Tonight, She's Not Alone

Chapter 8

I stared at the guy in front of me, in shock. How could it be Matt? I was so sure it was Derek. Every piece of evidence I had pointed at him. I'm not disappointed because in all honesty, Matt was fucking gorgeous. Over the past couple of weeks I'd began to form a small crush on him and had secretly wished he was Terror, even though I was sure, there was no way he could be him. But here he is, standing in front of me and I can't believe it. I can't even fucking speak. I stood there staring at him for the longest time, trying to wrap my head around the fact that Matt, was in fact, Terror.

"Stella, listen to me. I didn't mean for you to find out this way." Matt begged.

"What? How?" Was all I could get out of my mouth.

"I saw you when I moved here and I couldn't get up enough courage to talk to you." He started. "I came up this plan to be Terror but I didn't mean to kiss you that night, I just couldn't resist.

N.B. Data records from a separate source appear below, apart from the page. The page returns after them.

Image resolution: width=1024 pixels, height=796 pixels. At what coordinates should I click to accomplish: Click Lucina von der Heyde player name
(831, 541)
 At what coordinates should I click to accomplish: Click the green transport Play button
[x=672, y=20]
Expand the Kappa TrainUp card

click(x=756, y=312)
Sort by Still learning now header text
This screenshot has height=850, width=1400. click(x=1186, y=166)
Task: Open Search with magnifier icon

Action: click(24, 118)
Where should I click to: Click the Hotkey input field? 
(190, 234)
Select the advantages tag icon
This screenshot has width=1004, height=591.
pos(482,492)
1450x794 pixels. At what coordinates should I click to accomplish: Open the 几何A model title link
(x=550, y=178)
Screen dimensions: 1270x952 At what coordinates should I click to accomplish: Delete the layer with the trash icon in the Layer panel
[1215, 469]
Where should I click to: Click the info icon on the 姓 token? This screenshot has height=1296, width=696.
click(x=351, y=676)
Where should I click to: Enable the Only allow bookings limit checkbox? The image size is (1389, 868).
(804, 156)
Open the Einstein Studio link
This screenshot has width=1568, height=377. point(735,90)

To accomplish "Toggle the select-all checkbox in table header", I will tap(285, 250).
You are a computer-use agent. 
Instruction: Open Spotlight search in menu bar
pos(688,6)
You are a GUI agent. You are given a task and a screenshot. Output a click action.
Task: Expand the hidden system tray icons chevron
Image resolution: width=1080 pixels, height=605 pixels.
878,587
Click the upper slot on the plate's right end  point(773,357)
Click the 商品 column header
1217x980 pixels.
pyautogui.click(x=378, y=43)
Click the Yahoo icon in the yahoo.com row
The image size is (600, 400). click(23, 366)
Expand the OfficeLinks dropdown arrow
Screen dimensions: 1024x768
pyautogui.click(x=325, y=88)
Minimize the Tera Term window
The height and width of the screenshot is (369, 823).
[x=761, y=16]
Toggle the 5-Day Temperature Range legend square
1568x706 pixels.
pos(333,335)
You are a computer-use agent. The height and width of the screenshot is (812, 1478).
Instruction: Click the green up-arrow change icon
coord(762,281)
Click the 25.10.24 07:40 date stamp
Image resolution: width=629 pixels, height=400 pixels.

And I wanted to tell you. God, you don't know how much I wanted to tell you. But I didn't want you to push me away. I planned on telling you, I promise. I just didn't know how to."

"But the tattoo, the one I was tracing and where's your lip ring?" I questioned, this was beginning to be too much.

"Derek and I got them together, as a bonding type of thing. I just couldn't show you because then you would know I was Terror and I couldn't leave my lip ring in. It would be a dead give away, so I took it out every time I came to see you."

Everything hit me like a ton of bricks and the memories flash through my head like a cheesy movie. That was the reason the guys met Matt out front of my house, and why he always wore sweaters around us. If I saw all his tattoos, his cover would be blown, same if he left the lip ring in. The blue eyes. Fuck how could I of not seen it? Sure, Derek's eyes were amazing but they didn't have the same intensity, the same brightness that Matt's held. I stood there in silence for a very long time. I just couldn't think of what to say. I was so shocked about everything that had just happened. It felt like a dream, or like I was watching what was going on from the side lines, not in control of my body.

"I can see you don't feel the same about me. Your silence says it all. I'll just go." muttered Matt and he approached the door to leave.

"Matt, wait!" I managed to squeak out.

"What?" He sighed, disappointment apparent in his voice.

He looked so fragile at that moment, I walked over to him and grabbed him by the collar, connecting our lips together. It took him a moment to kiss back, due to shock, but soon he kissed back with much force. It was a sweet, passionate kiss and it ended almost as fast as it began.

"Don't go." I breathed.

"You've got my attention." He whispers, his hot breath flowing over my lips due to the closeness of our faces.

"I like you a whole fucking lot. You have no idea." I said, causing a wide grin to make its way across Matt's face.

"You have no idea how glad I am you said that." He grinned and then grabbed me by the waist and pushed our lips back together.

In that moment I knew I had made the right decision. Matt made me feel good and that's all that mattered. Sure, the way we met was a little different then most couples, but that's what made us special. Standing there, kissing Matt, in the middle of my bedroom, I knew that he was the one for me. Even if he did have to break into my house to make me realize it.